EXERCISE DIRECTIONS: If a line in the entries below holds the string "button", copy it.

Stored dataset items
=== Section Start ===
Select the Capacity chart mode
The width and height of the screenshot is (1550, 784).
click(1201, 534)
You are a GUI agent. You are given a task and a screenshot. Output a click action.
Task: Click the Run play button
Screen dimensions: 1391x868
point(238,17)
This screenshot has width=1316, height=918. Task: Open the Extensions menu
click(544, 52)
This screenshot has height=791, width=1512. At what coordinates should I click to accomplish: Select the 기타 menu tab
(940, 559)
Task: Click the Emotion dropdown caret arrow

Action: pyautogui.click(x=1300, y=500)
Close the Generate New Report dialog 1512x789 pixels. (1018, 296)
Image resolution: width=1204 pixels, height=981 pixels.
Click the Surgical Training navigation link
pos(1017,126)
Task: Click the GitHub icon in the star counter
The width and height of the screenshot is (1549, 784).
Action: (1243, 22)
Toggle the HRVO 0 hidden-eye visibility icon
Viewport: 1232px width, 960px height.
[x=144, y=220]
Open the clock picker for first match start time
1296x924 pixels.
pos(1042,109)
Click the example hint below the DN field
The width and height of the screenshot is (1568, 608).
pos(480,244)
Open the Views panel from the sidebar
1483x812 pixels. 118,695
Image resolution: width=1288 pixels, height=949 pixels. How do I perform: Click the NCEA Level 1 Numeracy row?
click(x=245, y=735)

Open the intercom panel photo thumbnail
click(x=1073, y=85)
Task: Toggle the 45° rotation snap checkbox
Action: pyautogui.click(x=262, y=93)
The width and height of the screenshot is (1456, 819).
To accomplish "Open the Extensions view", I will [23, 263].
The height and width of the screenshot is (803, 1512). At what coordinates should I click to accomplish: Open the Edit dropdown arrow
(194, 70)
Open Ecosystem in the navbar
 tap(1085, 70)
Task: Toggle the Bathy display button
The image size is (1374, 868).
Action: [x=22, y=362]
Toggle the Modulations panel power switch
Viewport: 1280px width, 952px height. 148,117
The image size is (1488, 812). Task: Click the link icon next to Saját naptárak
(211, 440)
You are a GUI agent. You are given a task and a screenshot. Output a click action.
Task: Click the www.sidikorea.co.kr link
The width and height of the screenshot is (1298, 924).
=== Section End ===
TASK RESPONSE:
Task: Click the Run play button
Task: Toggle the Bathy display button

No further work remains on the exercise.